## Input records
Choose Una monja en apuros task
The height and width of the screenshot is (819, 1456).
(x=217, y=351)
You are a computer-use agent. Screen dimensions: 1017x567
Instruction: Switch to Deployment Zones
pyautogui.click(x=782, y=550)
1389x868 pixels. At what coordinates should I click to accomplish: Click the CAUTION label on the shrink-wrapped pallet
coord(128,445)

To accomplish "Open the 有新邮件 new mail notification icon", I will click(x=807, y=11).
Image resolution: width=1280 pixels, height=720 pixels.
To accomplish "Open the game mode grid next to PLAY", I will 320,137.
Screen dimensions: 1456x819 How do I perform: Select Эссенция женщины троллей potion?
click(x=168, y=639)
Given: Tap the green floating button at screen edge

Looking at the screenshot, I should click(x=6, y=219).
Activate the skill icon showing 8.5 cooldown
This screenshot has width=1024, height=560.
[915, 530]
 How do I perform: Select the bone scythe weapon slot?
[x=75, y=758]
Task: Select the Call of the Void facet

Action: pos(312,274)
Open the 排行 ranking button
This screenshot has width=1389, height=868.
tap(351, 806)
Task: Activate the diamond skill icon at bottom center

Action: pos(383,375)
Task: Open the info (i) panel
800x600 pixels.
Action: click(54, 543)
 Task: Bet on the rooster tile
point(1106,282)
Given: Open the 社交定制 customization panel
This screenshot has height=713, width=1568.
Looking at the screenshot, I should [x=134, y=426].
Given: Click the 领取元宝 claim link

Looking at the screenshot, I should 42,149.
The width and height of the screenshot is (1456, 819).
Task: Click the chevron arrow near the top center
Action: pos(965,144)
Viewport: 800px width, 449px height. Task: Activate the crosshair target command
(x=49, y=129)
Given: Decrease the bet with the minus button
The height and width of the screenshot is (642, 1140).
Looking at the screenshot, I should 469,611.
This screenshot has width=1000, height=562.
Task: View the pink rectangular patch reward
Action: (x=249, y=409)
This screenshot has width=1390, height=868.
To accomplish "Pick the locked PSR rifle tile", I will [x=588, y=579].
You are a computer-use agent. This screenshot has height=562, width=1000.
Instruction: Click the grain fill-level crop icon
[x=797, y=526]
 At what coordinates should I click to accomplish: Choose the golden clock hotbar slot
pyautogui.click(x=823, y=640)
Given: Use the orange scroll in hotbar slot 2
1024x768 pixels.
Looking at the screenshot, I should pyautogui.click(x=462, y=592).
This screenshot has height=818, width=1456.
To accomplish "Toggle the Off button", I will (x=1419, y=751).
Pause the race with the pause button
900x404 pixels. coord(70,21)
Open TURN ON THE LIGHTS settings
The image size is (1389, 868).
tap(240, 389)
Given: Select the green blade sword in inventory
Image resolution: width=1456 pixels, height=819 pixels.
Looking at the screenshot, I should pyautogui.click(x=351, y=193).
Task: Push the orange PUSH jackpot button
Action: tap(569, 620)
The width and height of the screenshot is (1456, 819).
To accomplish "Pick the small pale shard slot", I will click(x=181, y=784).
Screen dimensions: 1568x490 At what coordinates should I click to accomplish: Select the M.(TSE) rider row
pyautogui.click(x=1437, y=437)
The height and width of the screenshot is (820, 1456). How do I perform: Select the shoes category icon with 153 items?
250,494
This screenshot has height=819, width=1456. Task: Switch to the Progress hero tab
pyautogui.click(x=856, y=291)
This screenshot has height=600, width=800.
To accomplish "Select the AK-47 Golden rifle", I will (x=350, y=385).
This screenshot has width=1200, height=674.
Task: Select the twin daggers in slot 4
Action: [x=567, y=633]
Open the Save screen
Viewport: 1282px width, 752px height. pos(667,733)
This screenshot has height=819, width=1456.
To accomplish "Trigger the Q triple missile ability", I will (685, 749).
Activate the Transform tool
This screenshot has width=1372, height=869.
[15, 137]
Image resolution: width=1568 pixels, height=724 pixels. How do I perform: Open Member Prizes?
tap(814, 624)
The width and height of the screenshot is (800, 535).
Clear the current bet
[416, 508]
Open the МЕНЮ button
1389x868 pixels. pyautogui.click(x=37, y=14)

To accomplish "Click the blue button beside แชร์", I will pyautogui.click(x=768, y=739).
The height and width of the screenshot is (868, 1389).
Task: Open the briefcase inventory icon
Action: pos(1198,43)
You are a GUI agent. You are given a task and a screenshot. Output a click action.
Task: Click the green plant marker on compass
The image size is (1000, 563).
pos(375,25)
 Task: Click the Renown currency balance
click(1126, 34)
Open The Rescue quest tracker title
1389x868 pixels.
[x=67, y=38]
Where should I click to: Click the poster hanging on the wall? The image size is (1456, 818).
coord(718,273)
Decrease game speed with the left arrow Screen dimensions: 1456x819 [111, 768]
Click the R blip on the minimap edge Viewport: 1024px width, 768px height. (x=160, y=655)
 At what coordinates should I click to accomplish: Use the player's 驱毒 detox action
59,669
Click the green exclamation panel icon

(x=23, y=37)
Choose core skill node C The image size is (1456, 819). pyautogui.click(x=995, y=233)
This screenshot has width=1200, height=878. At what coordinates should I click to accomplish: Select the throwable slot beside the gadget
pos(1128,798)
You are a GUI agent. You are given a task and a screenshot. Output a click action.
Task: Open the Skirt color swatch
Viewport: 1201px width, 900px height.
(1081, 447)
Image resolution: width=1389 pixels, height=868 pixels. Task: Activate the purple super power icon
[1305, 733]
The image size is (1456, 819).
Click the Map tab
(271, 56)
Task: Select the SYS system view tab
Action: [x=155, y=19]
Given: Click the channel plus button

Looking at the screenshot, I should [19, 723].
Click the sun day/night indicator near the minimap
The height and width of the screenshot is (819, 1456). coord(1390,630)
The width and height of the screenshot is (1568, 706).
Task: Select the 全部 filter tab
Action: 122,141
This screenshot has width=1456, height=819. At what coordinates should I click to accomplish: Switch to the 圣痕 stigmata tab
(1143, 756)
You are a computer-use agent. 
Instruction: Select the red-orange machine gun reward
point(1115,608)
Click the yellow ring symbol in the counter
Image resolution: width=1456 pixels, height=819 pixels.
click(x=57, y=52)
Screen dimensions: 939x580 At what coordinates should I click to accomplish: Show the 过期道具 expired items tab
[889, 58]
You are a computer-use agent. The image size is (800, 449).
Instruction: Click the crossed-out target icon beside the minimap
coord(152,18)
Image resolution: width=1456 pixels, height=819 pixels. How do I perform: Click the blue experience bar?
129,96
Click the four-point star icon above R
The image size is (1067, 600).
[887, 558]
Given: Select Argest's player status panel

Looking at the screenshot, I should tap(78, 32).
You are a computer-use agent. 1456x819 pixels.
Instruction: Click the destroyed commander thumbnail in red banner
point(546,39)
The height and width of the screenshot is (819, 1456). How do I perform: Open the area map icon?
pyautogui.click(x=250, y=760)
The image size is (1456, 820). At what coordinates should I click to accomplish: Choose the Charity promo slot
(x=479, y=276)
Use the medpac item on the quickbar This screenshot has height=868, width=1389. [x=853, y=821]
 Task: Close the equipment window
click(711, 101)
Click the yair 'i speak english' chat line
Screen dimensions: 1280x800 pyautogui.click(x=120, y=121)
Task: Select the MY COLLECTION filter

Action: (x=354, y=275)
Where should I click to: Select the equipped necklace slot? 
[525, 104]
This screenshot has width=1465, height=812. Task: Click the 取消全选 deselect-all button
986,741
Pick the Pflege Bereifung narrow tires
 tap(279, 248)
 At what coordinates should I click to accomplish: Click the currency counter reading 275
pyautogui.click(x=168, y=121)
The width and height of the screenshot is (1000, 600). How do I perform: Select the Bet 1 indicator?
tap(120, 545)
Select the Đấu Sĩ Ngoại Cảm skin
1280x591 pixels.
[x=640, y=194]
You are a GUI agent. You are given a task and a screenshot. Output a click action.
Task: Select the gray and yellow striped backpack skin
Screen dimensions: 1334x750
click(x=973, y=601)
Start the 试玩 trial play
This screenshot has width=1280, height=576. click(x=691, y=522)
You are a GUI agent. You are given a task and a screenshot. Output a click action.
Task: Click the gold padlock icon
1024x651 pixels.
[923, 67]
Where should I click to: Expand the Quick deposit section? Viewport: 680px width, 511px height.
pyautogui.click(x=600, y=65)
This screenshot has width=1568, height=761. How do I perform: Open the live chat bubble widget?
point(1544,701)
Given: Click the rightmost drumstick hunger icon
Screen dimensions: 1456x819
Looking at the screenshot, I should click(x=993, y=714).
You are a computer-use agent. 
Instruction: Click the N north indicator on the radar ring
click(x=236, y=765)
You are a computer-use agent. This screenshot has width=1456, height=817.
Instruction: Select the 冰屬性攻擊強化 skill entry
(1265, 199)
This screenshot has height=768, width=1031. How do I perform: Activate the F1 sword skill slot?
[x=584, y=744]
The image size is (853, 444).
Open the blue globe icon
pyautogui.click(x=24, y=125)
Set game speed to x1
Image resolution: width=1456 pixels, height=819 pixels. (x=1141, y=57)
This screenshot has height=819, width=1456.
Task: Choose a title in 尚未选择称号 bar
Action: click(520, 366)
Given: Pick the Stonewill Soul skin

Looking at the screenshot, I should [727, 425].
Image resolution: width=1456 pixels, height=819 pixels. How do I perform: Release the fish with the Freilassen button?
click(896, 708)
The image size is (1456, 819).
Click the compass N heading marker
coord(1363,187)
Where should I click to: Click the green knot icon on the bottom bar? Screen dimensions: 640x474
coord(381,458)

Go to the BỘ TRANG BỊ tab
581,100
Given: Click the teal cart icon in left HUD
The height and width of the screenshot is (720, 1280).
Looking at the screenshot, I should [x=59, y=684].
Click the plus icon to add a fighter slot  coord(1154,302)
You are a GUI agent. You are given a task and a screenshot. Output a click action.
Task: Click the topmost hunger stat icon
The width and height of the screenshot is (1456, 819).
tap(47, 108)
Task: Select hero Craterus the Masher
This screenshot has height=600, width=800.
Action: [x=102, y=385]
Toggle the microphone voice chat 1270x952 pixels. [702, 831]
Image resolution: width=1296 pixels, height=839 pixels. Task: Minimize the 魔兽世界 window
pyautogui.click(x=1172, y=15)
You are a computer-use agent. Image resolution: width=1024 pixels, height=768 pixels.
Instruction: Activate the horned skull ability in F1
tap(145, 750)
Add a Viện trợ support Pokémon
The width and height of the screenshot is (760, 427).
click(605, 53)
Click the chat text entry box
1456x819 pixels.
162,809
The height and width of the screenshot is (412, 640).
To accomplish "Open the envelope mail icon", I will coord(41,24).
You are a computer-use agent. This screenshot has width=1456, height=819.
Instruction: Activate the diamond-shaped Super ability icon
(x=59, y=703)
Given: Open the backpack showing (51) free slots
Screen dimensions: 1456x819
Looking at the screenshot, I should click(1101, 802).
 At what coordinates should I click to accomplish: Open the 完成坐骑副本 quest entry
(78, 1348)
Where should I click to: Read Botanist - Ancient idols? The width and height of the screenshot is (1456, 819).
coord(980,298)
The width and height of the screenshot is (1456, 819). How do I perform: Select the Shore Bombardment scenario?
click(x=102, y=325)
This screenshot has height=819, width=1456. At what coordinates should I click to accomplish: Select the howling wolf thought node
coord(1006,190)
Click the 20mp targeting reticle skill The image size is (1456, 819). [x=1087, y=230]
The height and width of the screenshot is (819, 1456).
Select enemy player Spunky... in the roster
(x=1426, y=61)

## Written exercise
Put everything from the line containing "Where should I click to: Click the green" down to the line containing "Click the plus" into a Markdown table with the columns Number and Line, one line per table row, leaving out blank lines.

## Solution for this problem
| Number | Line |
|---|---|
| 1 | Where should I click to: Click the green knot icon on the bottom bar? Screen dimensions: 640x474 |
| 2 | coord(381,458) |
| 3 | Go to the BỘ TRANG BỊ tab |
| 4 | 581,100 |
| 5 | Given: Click the teal cart icon in left HUD |
| 6 | The height and width of the screenshot is (720, 1280). |
| 7 | Looking at the screenshot, I should [x=59, y=684]. |
| 8 | Click the plus icon to add a fighter slot  coord(1154,302) |